Tumbe Group of International Journals

Full Text


Analysis of Intrusion Detection Using KNN and SVM Classifiers

NusrathUnnisa A1, Dr. Manjula Yerva2, Dr. M. Z. Kurian3

1PG Student, Dept. of ECE.,

 Sri Siddhartha Institute of Technology, Tumakuru, Karnataka, India,

 nussukhanum@gmail.com

2Assistant Professor, Dept. of ECE.,

Sri Siddhartha Institute of Technology,

Tumakuru Karnataka, India ,manjulayerva@ssit.edu.in

3Head of the Department, Dept. of ECE.,

Sri Siddhartha Institute of Technology,

Tumakuru Karnataka, India,

 mzkurianvc@yahoo.com

Abstract

Information and communication technology (ICT) plays a vital role in this digital era and so network security has become more important. Exchange of data or of information is quite common via internet and hence security of data is very crucial. Threats to the network are increasing everyday due to the usage of ICT. In order to deal with all these problems we rely on Intrusion detection system which acts as a heart of the network structure whose work is to keep on monitoring the network activities by regularly verifying the connection pattern and flow of packets through that network. In this paper we are proposing a method using KNN( K-nearest neighbour)and SVM (Support Vector machines ) classifiers which acts a model for Intrusion detection system (IDS) to classify the attacks as Benign or Malignant. Experimental analysis is done onCross-site scripting(XSS) database to judge the implementation of model.

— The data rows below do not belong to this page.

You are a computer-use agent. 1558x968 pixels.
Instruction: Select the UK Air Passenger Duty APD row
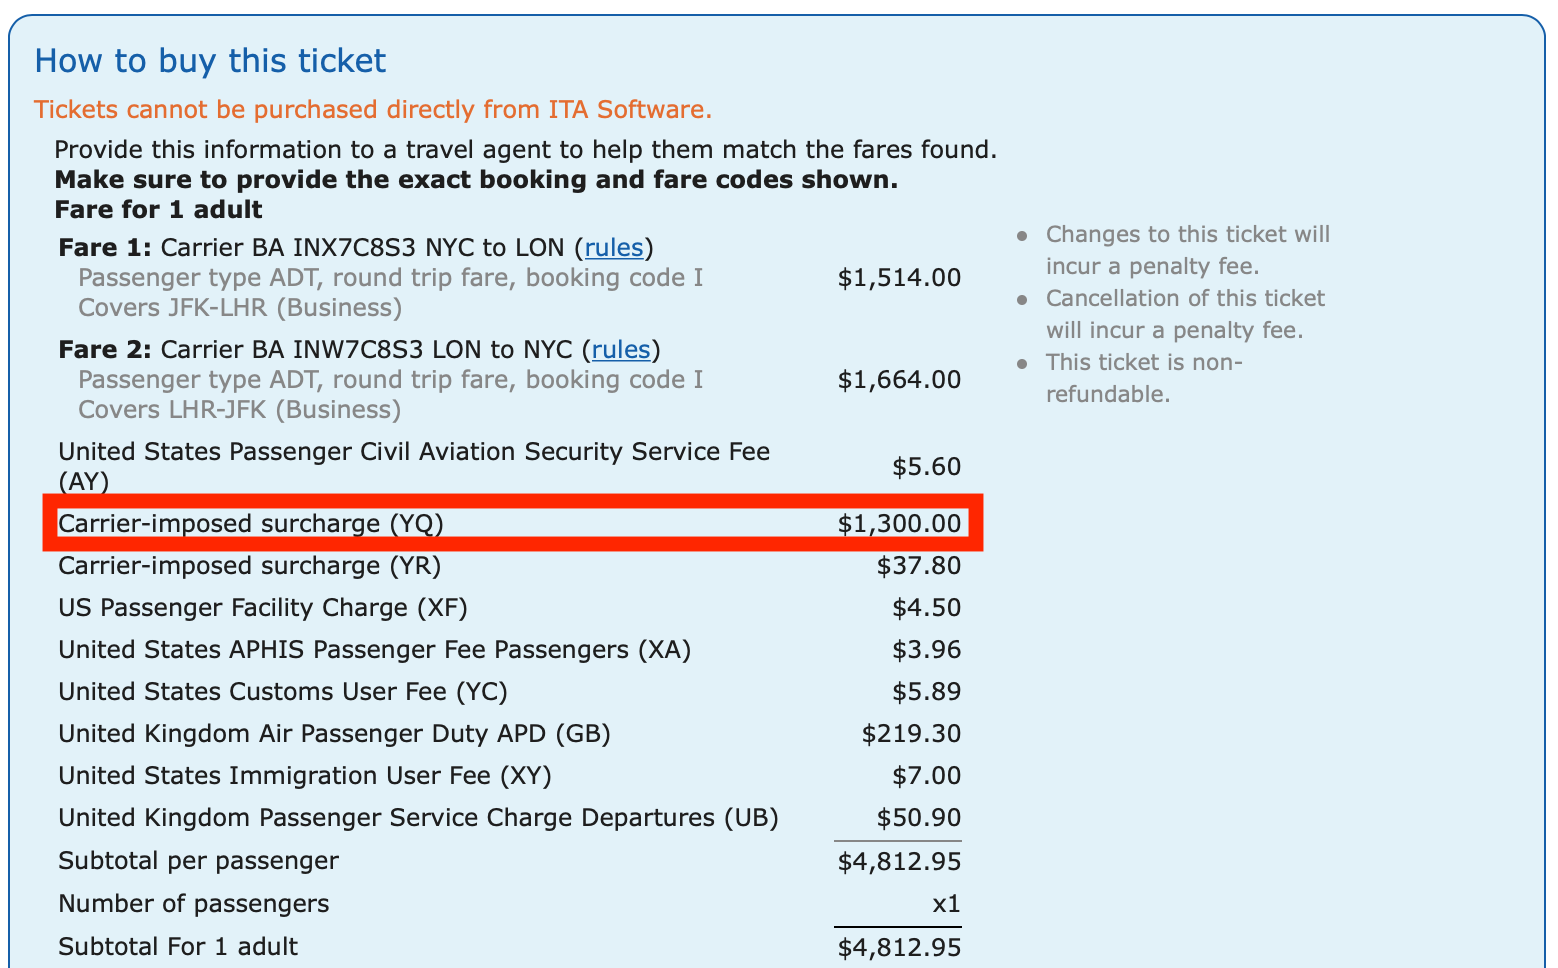point(334,733)
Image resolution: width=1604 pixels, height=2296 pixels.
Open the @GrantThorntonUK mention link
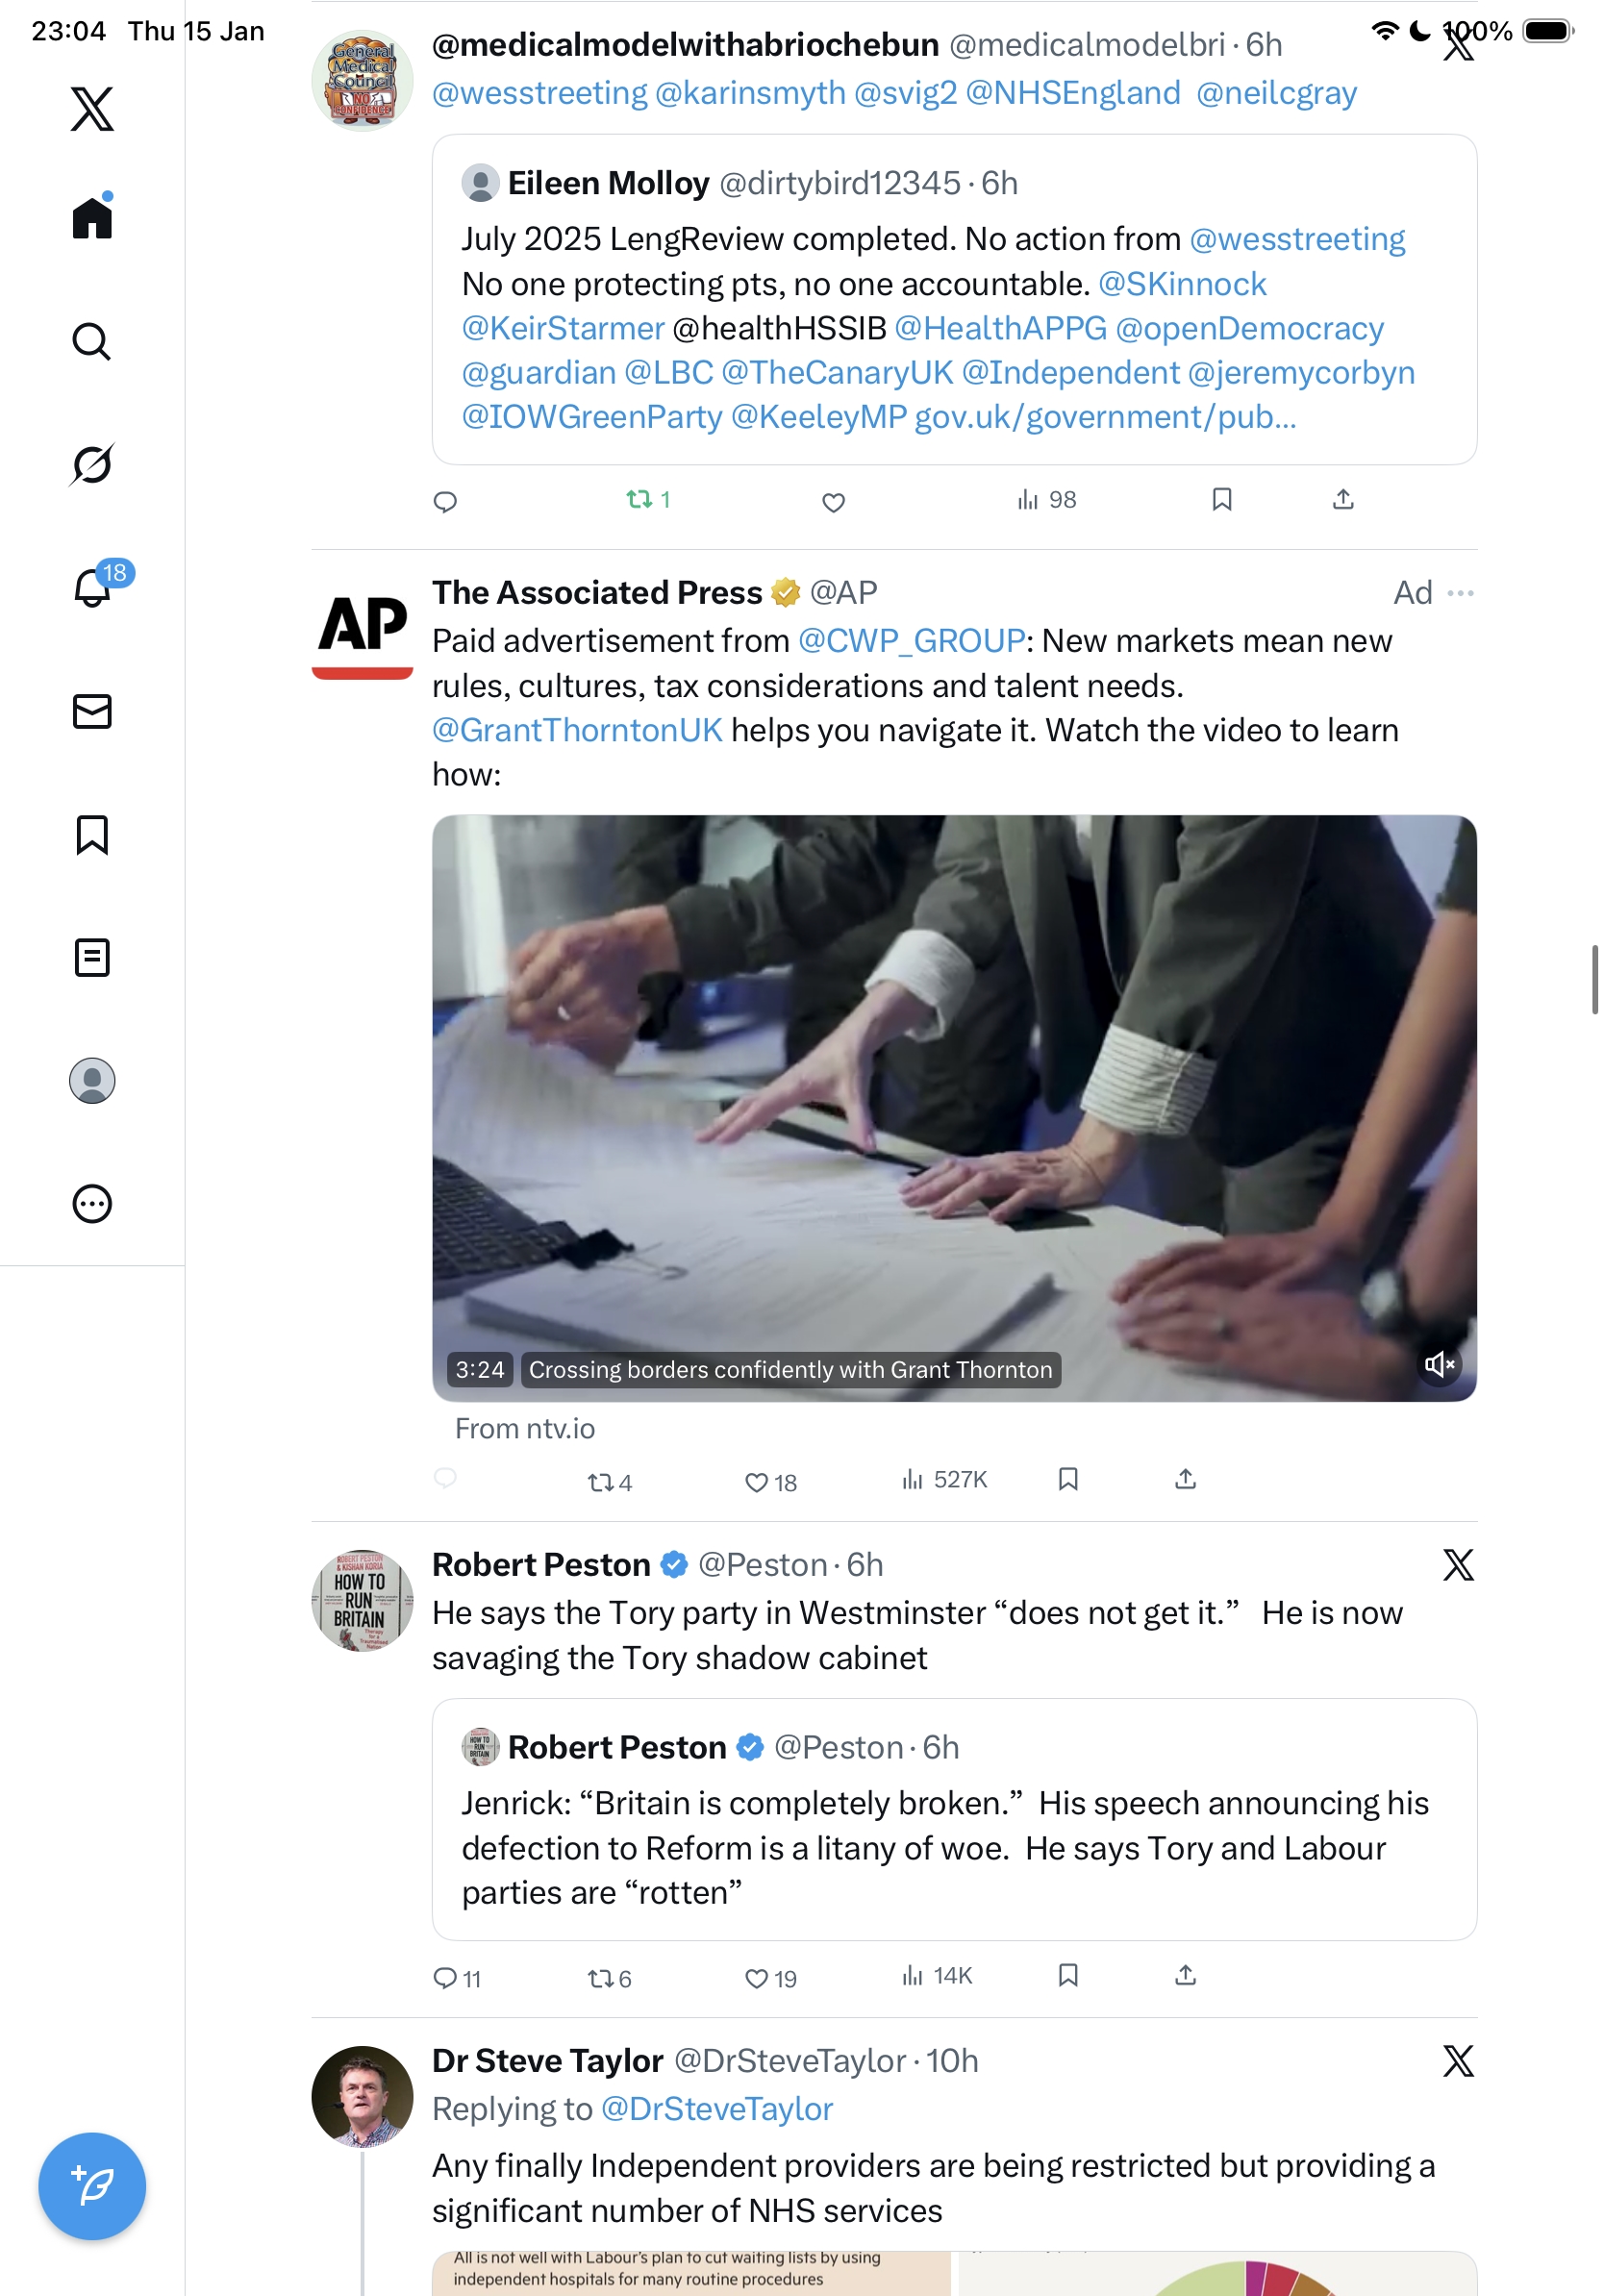pos(577,730)

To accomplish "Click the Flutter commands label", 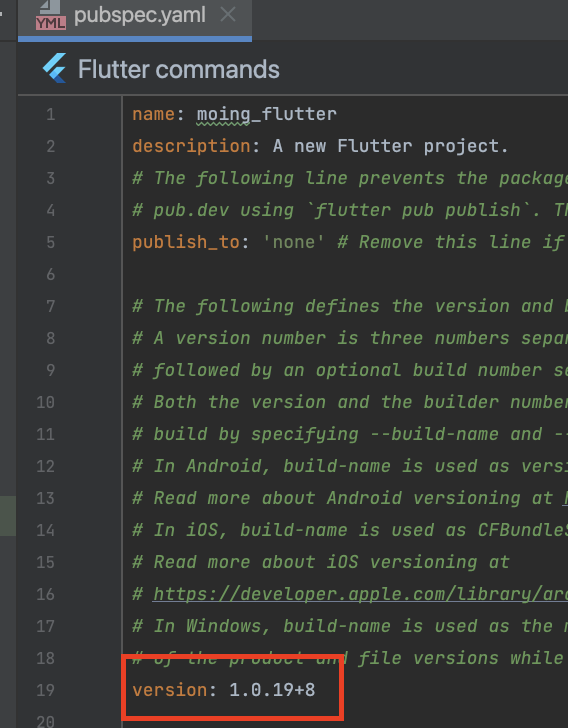I will click(179, 69).
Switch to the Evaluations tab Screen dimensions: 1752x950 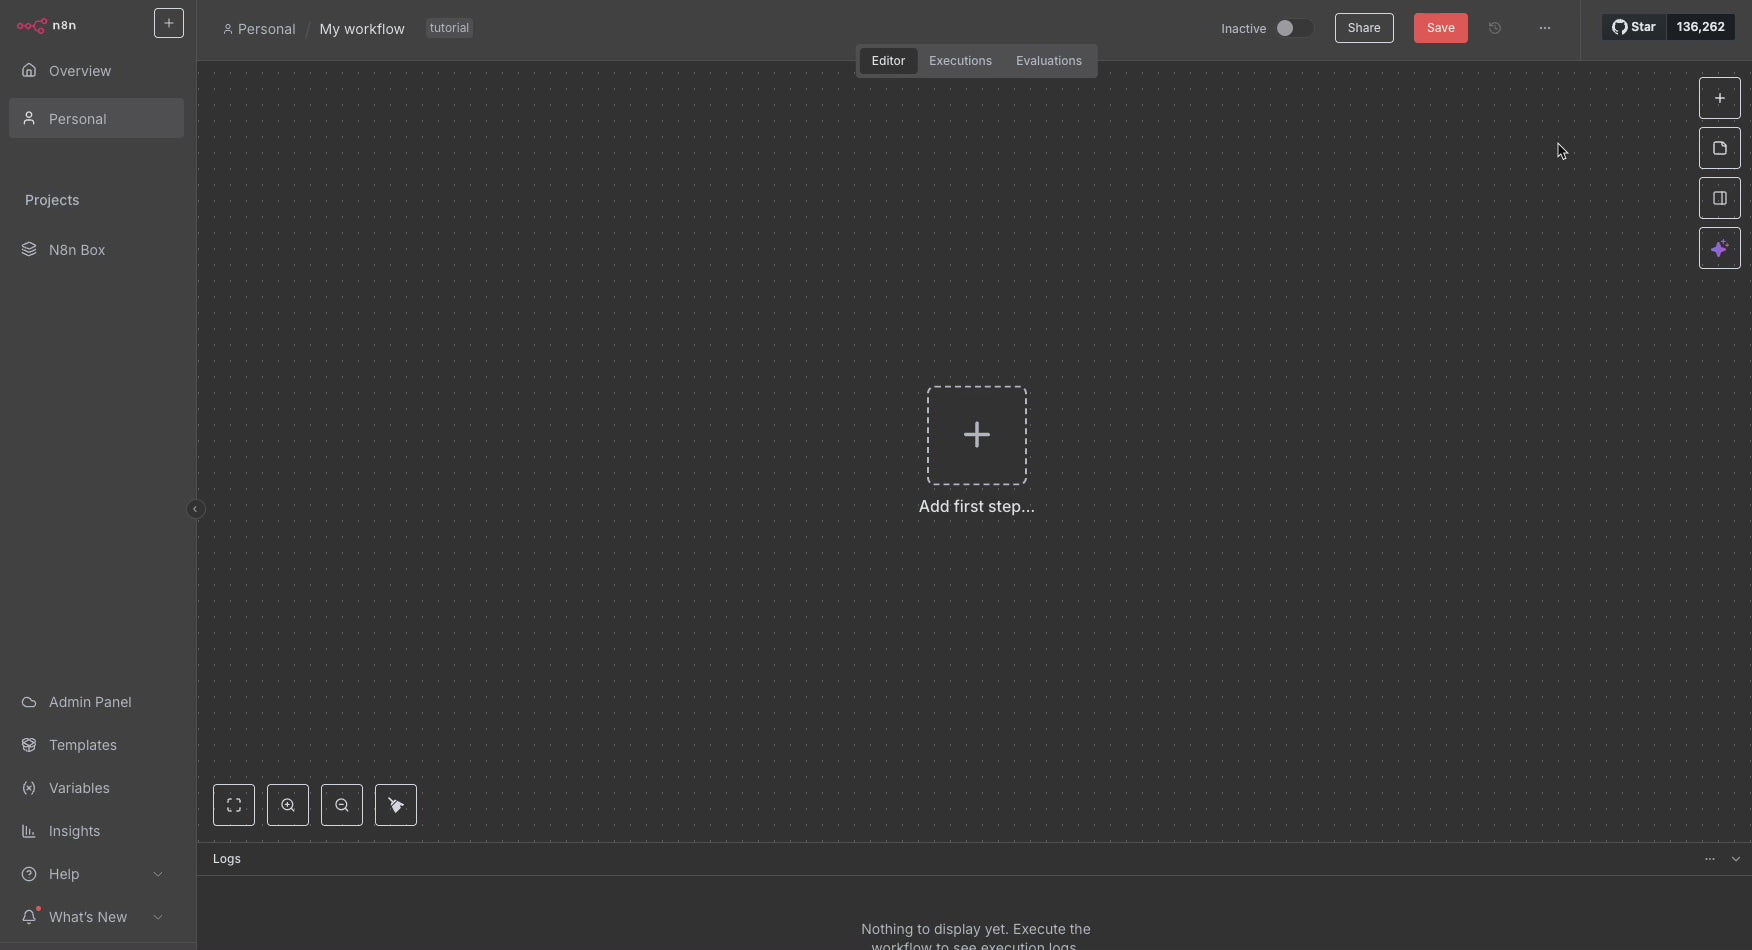[1048, 61]
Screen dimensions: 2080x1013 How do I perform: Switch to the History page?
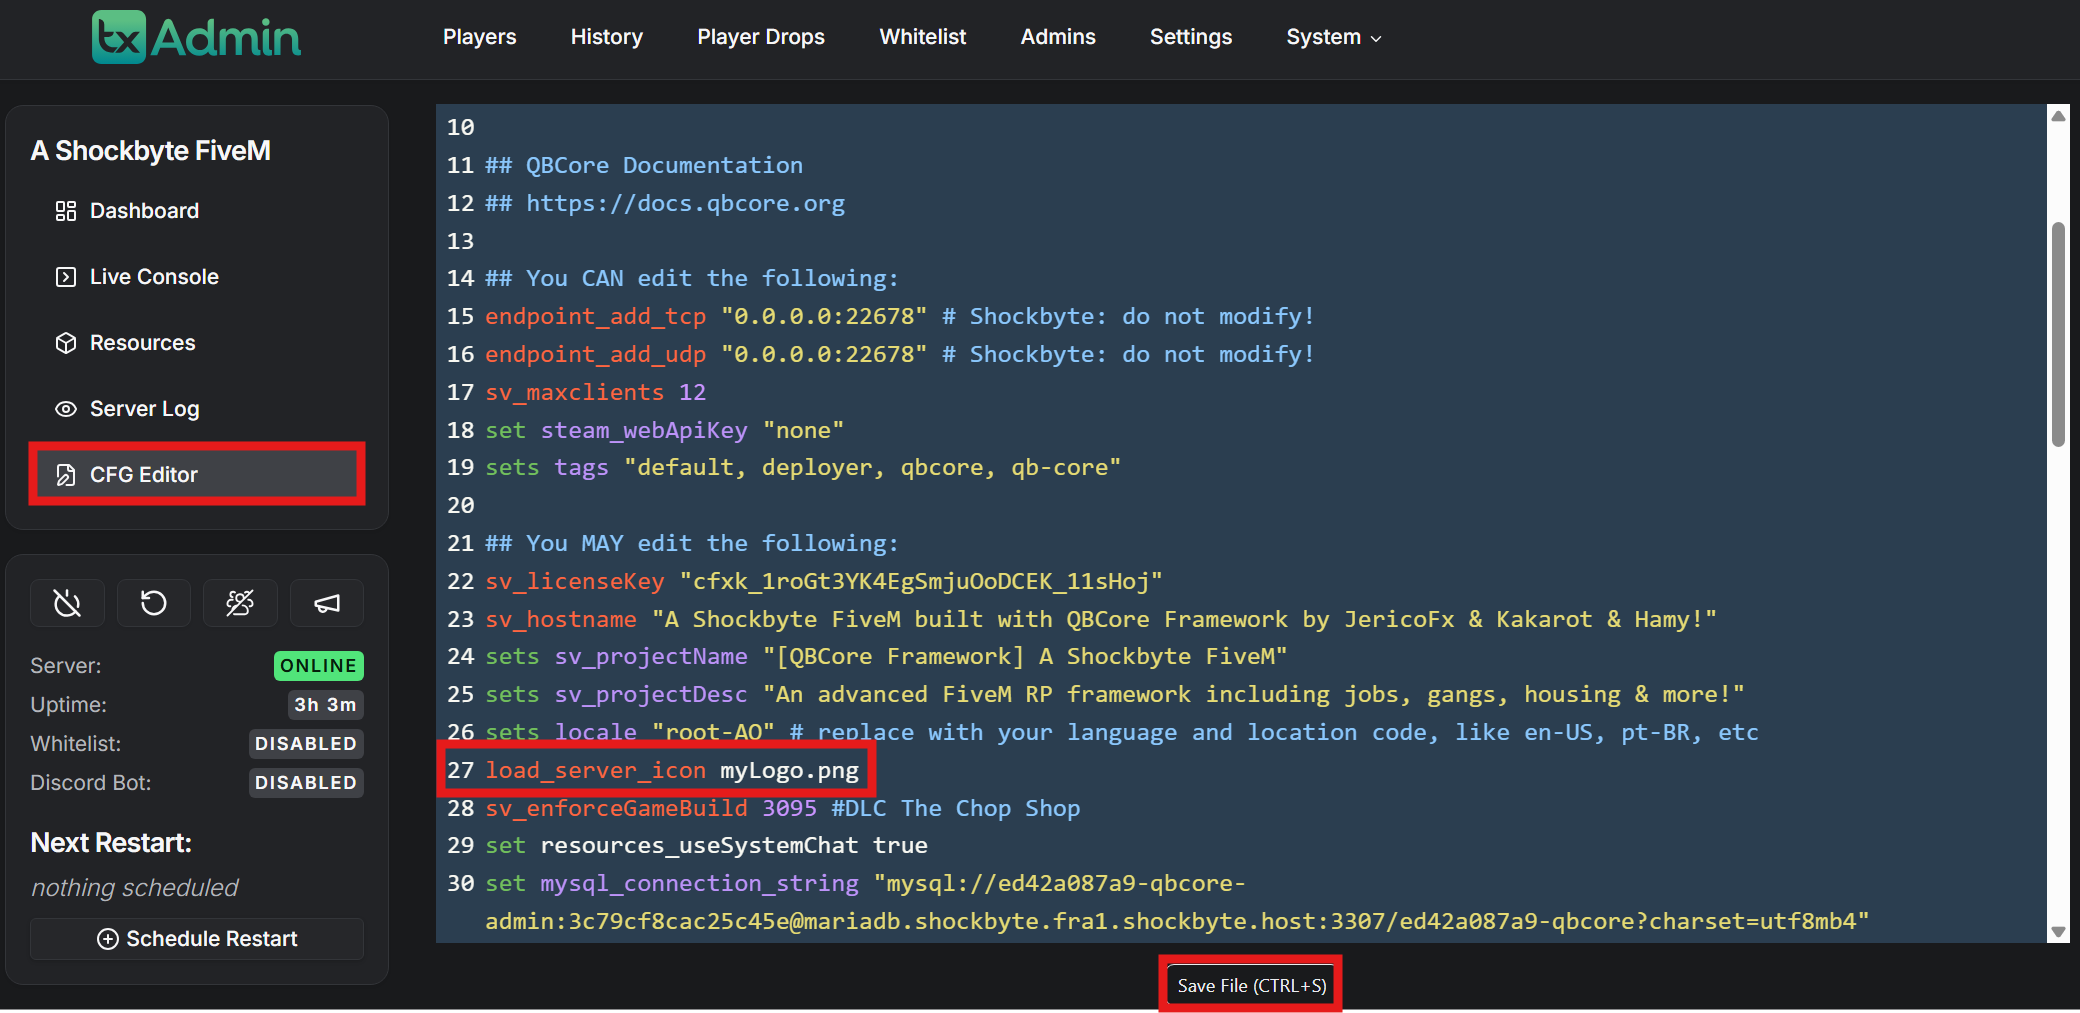click(606, 37)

Keywords: Cross-site scripting, Intrusion Detection system, K nearest neighbour classifier, Support Vector machine Classifier, XSS database.

  1. Introduction

Many security approaches exist for a system to communicate which can be defective due to poor configuration or software programs, and hence attacks on the computer network always exists. To find an attack on the network an intrusion detection system plays a crucial role which exploits these faults in computer system [1]. An Ideal IDS can be found when it has a detection rate of 100% and gives false positive rate of 0% by involving minor overhead and small level of monitoring.

            In general, two approaches are used for intrusion detection such as misuse detection and Anomaly detection. Misuse detection relies on signature database which works by comparing the sample of signatures with those in the database. The misuse detection is more beneficial since it is helpful in finding known intrusion types but they are unable to find novel attacks. On the other hand anomaly detection is used to find the activities which deviate from standard pattern for network systems or users.

To capture the generally used patterns machine learning algorithms have been used which are capable of classifying the new behaviour as either normal or intruded[2]. Anomaly detection systems are capable of finding unknown attacks but they possess elevated false alarm rate when system behaviour and normal user profiles vary widely.

In this paper we are using both KNN and SVM to detect an attack. K nearest neighbour classifier which is a distance based algorithm. This algorithm can be easily implemented by starting with initialising the distance. For example if K =5, we will be directed to the 5 nearest neighbours by calculating Euclidean Distance. This algorithm does not make any assumption about the underlying data since it belongs to non-parametric classification technique. Another machine learning algorithm is Support Vector machine that classify the data based on the points labelled training examples which belongs to one or two classes. The procedure of using SVM is, in the n-dimension feature space to differentiate max margin hyperplane.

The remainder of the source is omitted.